Beginning with the line where "Viewport: 1344px width, 896px" appears, restate each line word for word until the data ends. Pictures do not go in.

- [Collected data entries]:
◇ ◇ ◇ ◇ ◇

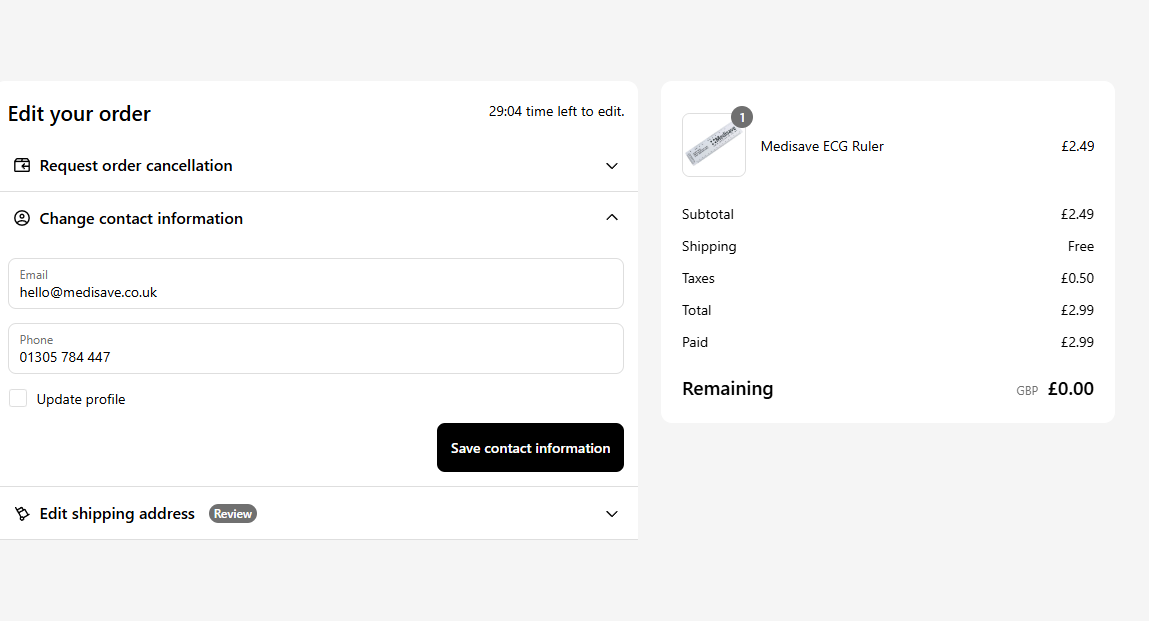Expand the Edit shipping address chevron
Screen dimensions: 1149x621
[612, 514]
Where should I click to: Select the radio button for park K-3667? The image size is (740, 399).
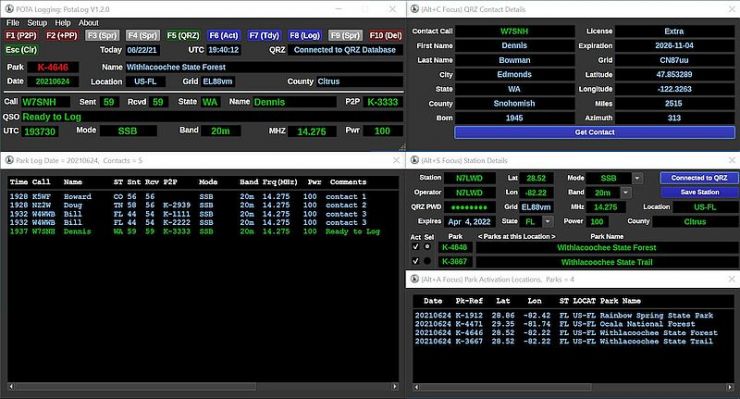tap(427, 261)
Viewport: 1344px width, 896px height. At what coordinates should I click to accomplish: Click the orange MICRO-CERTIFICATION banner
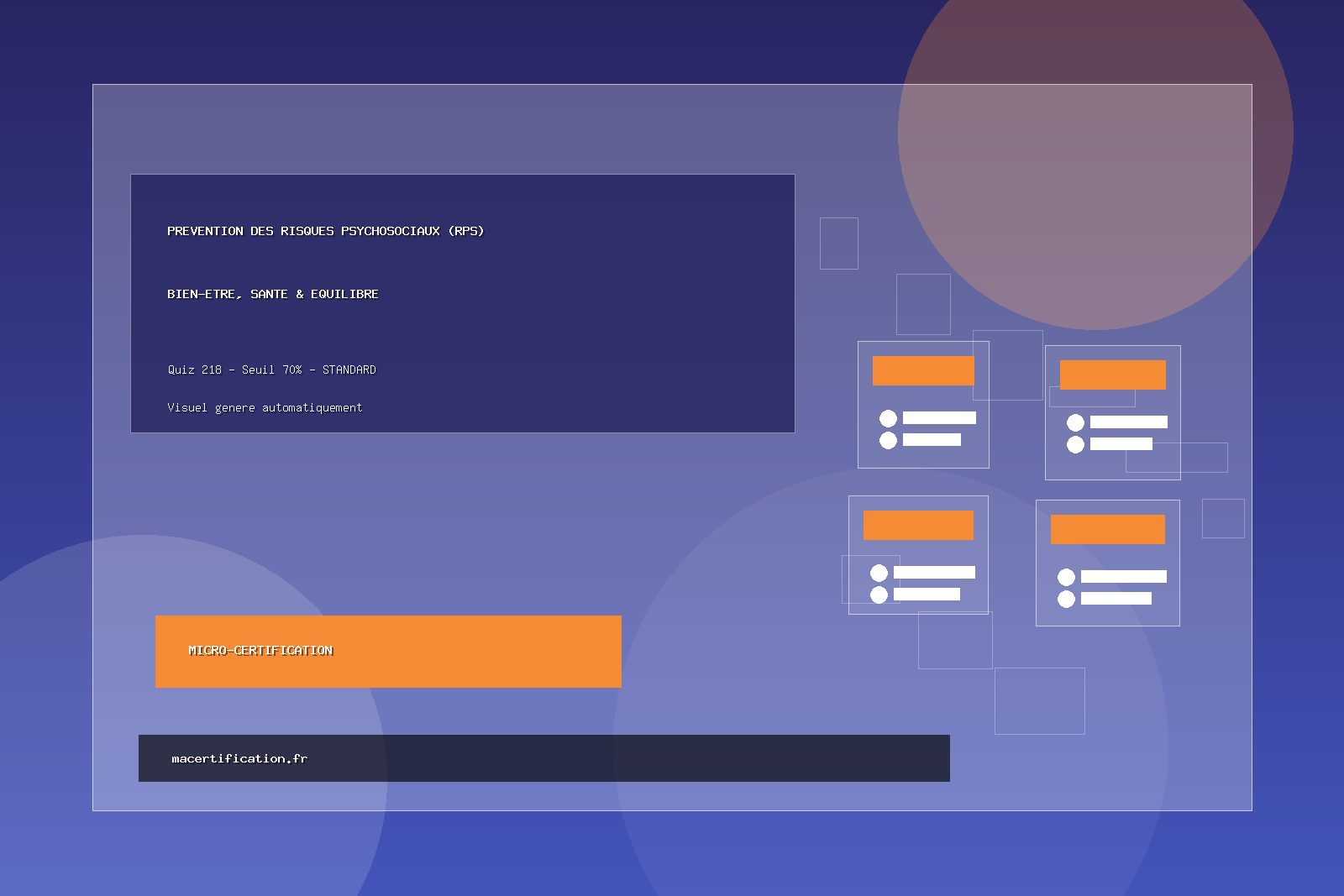tap(388, 652)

◇ ◇ ◇ ◇ ◇

- [Answer area]:
Viewport: 1344px width, 896px height. At what coordinates should I click to accomplish: Click the orange MICRO-CERTIFICATION banner
tap(388, 652)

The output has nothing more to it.